### Task to complete
Continue the personal essay about testing a dating theory, starting after its final sentence.

### Source extract
____
It started when I was 19 in my secret “Man book.” If you’ve ever had a diary dedicated to males, then you’ve also had a “Man Book”. I aimed to date 50 men in a year. 50 seemed like a reasonable amount of due diligence to test the dating pool and find my ideal mate. I aimed to document the dates and prove my theory. I wrote my theory in bold across two pages. It said:

“The man you want will want you too.”

This man mantra was to set me straight after years of being boy crazy and falling in love with boys who didn’t love me back. He will want you too. That’s how you’ll know, Lauren, that’s how you’ll know. 

But twenty years later and I was still researching my theory. It’s only true if you can’t disprove it, right? And how many times should you test a theory? A hundred? Ten years? Twenty? I think one life sentence is probably enough. Maybe? No, it is. My research phase concludes. 

Lauren’s hypothesis is, in fact, not true. 

The man I want will not want me back.

I will want him. 

And all the men who want me, I will not want. No thanks, next. 

Men were interchangeable. The result? The same.

Welcome to the awkward diary of a love addict.

In 20 years, I’ve dated hundreds of men. And I’ve written about it online. When I was 19, I wrote about my dating experiment as the resident “Man Eater” for Student Life Magazine. I thought it was super cool to be a South African Carrie Bradshaw in my very own Sex in the City life. Very Hollywood.
____
### Data for review
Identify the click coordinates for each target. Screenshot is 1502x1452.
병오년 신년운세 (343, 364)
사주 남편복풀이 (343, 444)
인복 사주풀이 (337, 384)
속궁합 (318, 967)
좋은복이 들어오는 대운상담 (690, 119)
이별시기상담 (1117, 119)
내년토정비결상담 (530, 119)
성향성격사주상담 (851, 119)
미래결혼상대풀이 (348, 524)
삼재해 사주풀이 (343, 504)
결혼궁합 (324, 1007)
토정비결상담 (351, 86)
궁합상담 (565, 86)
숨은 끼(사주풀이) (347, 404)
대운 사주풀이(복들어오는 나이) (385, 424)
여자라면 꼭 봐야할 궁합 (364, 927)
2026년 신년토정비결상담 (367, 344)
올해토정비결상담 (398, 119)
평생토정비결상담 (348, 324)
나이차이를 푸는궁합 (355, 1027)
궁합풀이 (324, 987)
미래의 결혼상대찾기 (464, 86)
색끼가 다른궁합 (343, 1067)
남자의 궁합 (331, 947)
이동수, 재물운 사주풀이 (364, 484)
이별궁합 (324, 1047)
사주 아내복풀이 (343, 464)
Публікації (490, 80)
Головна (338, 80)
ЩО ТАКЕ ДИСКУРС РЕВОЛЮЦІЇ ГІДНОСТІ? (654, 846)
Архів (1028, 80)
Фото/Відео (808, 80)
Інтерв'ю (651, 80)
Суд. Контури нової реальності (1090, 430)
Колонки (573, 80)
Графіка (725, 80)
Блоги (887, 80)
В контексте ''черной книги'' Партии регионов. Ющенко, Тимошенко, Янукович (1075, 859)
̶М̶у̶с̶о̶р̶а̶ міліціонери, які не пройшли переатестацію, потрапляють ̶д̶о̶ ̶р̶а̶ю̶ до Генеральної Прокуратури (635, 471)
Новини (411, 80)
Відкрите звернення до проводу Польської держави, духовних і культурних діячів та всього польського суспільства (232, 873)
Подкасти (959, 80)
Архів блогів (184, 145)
____
### Task output
I did a stint as the agony aunt, “Pussy Galore” and even went onto a TV show in a Queen Elizabeth mask to answer dating questions. I didn’t like the sexual connotation of that name, so hiding inside a mask felt comfortable. You can look at me, as long as you don’t know it’s really me inside this mask. I’ve always blended the lines of public and personal personas. There’s no better place to hide than in the spotlight, whether that’s the stage or screen. But writing has always been a way out for me. Seeing all my messy thoughts and feelings in black and white gave an order to the chaos. But when FHM magazine offered me the writing job as a sex columnist, I drew the line. I happily modeled for them, topless in a thong (more on that another time), but writing about sex? What would people think?

I wanted to be a desirable pin-up, not a desperate, sex-crazed maniac. I was dating for love and marriage, not hookups! Dating, not mating, I’d clarify, in case my future husband was reading my articles. He was.

When I thought I had found a match, I paused my theory. I didn’t make it all the way to date 50 because I married number 27 and got myself a husband. For a while, I thought I’d written myself into my very own happily ever after. Falling in love was easy for me because the thing is, it was never really about the person. It was all about my projection of who they could be, if only they lived up to the potential I thought they had. I liked my men half-baked, not fully formed, fixer-uppers, works in progress, projects that I could complete through loving them whole. Trust me to finish the job his parents failed at. I wanted to raise my very own man-child through my misplaced maternal instincts.

Because when it came down to choosing between fantasy versus reality, I’d choose fantasy every time.

After I divorced 27, I went from a “good” wife to a wild woman/party girl. I did all the things I’d hoped that getting married early would stop me from doing.

Love or content?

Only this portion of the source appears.